— Exercise instructions —
Gather all lines from the material that contain the word "agent".

— Excerpted data —
________

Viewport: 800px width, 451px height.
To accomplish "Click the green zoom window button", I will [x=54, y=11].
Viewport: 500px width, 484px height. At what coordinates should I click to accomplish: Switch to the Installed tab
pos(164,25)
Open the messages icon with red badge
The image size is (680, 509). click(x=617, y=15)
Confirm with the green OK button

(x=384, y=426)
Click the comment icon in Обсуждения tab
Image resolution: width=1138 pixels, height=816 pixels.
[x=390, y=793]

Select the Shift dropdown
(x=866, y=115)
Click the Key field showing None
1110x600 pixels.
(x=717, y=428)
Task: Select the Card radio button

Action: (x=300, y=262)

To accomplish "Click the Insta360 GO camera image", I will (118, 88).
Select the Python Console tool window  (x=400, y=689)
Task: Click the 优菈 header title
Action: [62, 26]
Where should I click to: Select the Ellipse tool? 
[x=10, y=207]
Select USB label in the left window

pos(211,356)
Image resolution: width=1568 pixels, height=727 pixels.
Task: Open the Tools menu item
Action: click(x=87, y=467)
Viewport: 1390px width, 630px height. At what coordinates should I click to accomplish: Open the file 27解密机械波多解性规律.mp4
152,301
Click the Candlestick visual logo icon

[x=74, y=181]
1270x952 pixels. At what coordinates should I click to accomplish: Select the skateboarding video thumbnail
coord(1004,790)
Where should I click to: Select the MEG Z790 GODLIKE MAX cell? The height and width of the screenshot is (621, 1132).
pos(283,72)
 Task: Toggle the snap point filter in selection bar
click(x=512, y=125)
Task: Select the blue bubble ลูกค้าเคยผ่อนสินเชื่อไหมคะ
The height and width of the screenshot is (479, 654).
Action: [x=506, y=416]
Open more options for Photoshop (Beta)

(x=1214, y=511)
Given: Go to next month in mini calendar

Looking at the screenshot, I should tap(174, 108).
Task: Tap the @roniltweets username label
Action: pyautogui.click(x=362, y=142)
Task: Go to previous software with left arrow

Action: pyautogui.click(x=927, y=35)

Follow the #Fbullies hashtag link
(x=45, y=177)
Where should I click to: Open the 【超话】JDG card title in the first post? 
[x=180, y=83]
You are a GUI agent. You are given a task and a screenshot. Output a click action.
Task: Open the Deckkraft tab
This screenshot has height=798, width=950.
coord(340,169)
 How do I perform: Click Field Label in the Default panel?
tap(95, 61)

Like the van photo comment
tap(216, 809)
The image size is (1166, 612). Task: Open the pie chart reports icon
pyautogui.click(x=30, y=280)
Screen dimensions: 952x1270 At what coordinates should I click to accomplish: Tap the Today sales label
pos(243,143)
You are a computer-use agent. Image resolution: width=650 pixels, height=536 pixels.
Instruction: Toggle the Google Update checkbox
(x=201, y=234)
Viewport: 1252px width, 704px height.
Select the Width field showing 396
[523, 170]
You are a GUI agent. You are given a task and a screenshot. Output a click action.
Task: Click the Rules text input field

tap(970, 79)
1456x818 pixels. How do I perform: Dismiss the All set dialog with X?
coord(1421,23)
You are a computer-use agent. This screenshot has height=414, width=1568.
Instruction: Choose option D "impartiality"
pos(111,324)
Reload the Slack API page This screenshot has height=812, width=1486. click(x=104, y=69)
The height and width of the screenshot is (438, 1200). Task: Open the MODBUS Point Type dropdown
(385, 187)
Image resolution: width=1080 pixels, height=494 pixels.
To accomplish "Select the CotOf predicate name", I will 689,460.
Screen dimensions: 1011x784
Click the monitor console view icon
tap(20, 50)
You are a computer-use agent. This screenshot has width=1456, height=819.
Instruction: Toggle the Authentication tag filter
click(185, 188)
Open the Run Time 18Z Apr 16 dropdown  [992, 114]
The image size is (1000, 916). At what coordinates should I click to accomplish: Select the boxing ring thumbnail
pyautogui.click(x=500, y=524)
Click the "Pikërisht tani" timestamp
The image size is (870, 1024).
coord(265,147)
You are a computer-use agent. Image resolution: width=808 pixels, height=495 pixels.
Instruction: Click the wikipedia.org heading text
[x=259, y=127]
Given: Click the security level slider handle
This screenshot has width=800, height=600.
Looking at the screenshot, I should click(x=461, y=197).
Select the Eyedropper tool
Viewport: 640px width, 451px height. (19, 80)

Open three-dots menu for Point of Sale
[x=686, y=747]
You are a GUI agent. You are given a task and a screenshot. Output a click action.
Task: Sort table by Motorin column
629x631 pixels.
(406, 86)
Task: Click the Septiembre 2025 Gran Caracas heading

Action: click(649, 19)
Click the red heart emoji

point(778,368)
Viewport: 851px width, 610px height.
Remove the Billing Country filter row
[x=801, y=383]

________

— Answer space —
You are a GUI agent. You are given a task and a screenshot. Output a click action.
You are a computer-use agent. Image resolution: width=650 pixels, height=536 pixels.
You are a GUI agent. You are given a task and a screenshot. Output a click action.
You are a computer-use agent. This screenshot has height=414, width=1568.
You are a computer-use agent. This screenshot has width=1456, height=819.
You are a computer-use agent. Image resolution: width=808 pixels, height=495 pixels.
You are a GUI agent. You are given a task and a screenshot. Output a click action.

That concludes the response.